Egypt terrorists post video of deadly attack

Film showing bombing by Ansar Bayt al-Maqdis that killed 16 marks first time suicide attack linked to Morsi supporters

Egyptians gather after a powerful explosion believed to be caused by a car bomb rocked a police headquarters in the Nile Delta city of Mansoura, 110 kilometers (70 miles) north of Cairo early on Tuesday, December 24. 2013. (photo credit: AP)
Egyptians gather after a powerful explosion believed to be caused by a car bomb rocked a police headquarters in the Nile Delta city of Mansoura, 110 kilometers (70 miles) north of Cairo early on Tuesday, December 24. 2013. (photo credit: AP)

CAIRO — An al-Qaeda-inspired group in Egypt posted a video online Thursday showing a suicide bomber attacking a security headquarters in the Nile Delta city of Mansoura, an assault that killed 16 people in December.

The video by Ansar Bayt al-Maqdis, or the Champions of Jerusalem, also said the suicide bomber previously was injured in Islamist demonstrations against the ouster of Islamist president Mohammed Morsi by Egypt’s military. The comment marks the first time a suicide bomber in the widening campaign of militant attacks striking Egypt has been directly linked to demonstrating Morsi supporters.

The 16-minute video named the bomber as Imam Mahfouz, or Abu Mariam. It showed footage of him, wearing a white robe sitting next to Kalashnikov assault rifles, criticizing the Egyptian military for protecting Israeli and helping Syrian President Bashar Assad in his civil war.

“Those of the military who are killing Muslims… must be killed,” he says. “We kill as they killed.”

The video then shows the attack at Mansoura from a distance. Militants posted the video on a website often used by the group and it corresponded to earlier reporting done by The Associated Press.
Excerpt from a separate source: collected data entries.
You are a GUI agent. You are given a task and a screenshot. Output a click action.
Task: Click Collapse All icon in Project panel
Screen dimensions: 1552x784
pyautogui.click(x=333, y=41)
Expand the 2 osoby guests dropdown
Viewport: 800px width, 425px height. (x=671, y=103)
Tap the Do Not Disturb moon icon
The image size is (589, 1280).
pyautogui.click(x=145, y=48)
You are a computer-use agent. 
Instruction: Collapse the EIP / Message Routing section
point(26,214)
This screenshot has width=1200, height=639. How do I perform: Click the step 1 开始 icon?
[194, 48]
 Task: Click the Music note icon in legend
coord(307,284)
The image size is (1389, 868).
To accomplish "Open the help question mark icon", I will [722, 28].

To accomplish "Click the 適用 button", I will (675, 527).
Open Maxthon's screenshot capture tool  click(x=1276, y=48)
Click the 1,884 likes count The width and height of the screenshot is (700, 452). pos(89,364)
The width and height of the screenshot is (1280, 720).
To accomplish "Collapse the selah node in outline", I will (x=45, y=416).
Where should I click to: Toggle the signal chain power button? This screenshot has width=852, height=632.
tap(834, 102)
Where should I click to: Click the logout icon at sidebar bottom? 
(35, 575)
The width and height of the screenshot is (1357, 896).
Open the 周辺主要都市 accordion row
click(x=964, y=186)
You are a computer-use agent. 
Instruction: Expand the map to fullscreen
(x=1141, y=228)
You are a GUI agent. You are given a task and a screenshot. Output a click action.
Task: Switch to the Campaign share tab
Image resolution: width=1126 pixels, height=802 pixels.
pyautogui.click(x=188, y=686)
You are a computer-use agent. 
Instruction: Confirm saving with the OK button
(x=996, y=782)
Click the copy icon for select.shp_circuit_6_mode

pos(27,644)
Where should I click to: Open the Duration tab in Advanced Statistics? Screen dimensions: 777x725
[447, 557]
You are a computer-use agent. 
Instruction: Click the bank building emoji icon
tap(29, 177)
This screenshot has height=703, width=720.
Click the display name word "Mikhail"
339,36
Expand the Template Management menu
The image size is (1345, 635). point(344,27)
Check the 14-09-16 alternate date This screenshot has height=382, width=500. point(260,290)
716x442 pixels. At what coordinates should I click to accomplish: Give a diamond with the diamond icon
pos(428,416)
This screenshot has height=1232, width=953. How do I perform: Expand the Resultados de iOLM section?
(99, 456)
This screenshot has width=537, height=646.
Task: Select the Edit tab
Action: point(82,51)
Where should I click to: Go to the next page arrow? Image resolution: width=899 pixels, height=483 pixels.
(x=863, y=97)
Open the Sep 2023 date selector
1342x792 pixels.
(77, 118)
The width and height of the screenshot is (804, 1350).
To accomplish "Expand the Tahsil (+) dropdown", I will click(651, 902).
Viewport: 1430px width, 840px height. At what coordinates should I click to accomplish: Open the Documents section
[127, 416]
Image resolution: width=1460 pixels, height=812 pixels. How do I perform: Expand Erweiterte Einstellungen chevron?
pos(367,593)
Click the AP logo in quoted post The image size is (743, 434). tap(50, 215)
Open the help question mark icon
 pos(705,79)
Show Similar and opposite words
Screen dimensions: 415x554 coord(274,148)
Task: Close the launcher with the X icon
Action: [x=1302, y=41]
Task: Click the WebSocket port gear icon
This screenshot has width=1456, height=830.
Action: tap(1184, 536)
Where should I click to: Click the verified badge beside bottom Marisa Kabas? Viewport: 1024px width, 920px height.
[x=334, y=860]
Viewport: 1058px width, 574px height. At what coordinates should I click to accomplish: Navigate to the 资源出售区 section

Ansar Bayt al-Maqdis first arose in the Sinai Peninsula, where for years militant groups largely made of up local Bedouin had carried out attacks, lobbing rockets into neighboring Israel and opening fire on soldiers and police officers. Attacks escalated after the 2011 fall of autocrat Hosni Mubarak, but increased dramatically after Morsi’s overthrow.

Egypt’s military-backed interim government has blamed Morsi’s Muslim Brotherhood group for the violence, outlawing it and calling it a terrorist organization after the Mansoura bombing. The Brotherhood denies being involved in the violence, though the video released Thursday is the first time a suicide bomber has been identified as a Morsi supporter.

On Wednesday, the United States designated Ansar Bayt al-Maqdis a foreign terrorist organization.